La prof. Luciana Baldoni del Cnr di Perugia ha sottolineato come il 42% delle varietà mondiali di ulivo sia presente nel nostro territorio (in Spagna, il 14% e in Francia, il 7%). Pertanto – ha affermato la professoressa – la varietà locale è la principale risorsa dell’olivicoltura italiana che da sola può garantire l’eccellenza del prodotto anche nell’ottica della tracciabilità.
E’ da notare peraltro – ha aggiunto la ricercatrice – che l’80% delle piante coltivate in Italia sono affette da patologie che determinano la crescita di un frutto diverso dal normale e che per questo viene erroneamente classificato come ulteriore varietà. Non tenendo conto che si tratta, in realtà, di differenze determinate da virosi. Tali malattie comunque – ha precisato Baldoni – non compromettono la produzione di olii di eccellenza.
Il vero problema dell’olivicoltura italiana – ha voluto precisare la ricercatrice – è che non esiste a livello nazionale un progetto unico di classificazione genetico delle piante. Solo da qualche tempo con il progetto Olviva si sono raggruppate 12 Regioni che utilizzano gli stessi metodi di identificazione e gli stessi marcatori molecolari.
Le sfide del futuro – ha concluso la professoressa del Cnr – sono il recupero delle varietà minori, la valorizzazione degli olii varietali e la tracciabilità del prodotto. Proprio in merito alla tracciabilità si è dato atto che dall’olio è difficile individuare il Dna della pianta. Pertanto l’operazione di ricostruzione della provenienza del prodotto è complicata. Per contro i marcatori molecolari noti ora ci sono e sono pienamente utilizzabili per sventare le frodi (come la vendite di miscele contenenti olii di nocciolo, mais, girasole e soia) ovvero riconoscere l’identità del prodotto nostrano.

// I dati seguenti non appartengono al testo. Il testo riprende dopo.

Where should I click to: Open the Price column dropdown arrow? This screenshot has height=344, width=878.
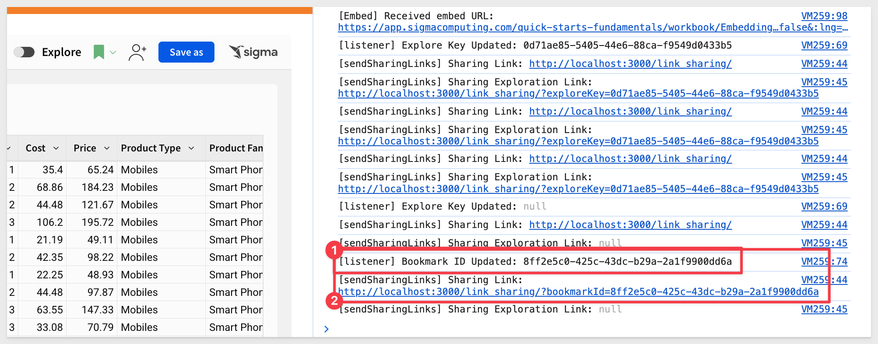coord(107,148)
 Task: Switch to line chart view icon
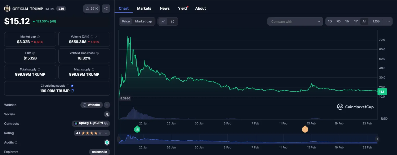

Anche per Diego Soracco, curatore della Guida, il problema dell’olivicoltura è che, nonostante produciamo ottimo olii, questi non riescono a conquistare il mercato a causa della massiccia concorrenza del prodotto di altri Paesi che fanno leva su colture intesive e il costo del lavoro minore. L’olio in vendita al supermercato – ha affermato Soracco -, ad un prezzo di circa 2 euro al litro, crea confusione. La stessa dicitura “extra vergine” non garantisce appieno la qualità del prodotto. Il nuovo concetto da diffondere è quello dell’olio di origine, ovvero del prodotto legato al territorio sinonimo ed espressione di una comunità ben identificata. E’ anche questa la finalità del Manifesto, la difesa del piccolo produttore come tutela della comunità.
E questa l’opinione anche di Roberto Burdese, presidente Slow Food Italia, che, chiudendo l’incontro, ha lanciato un appello per tutti coloro che vorranno sostenere i contenuti del documento. Il Manifesto sarà portato in 300 piazze italiane il 18 giugno. L’iniziativa non sarà semplicemente una raccolta di firme – ha affermato Burdese – ma un atto di coinvolgimento e impegno rivolto a tutti i cittadini a sostegno dell’agricoltura locale, della biodiversità e dell’artigianato di comunità.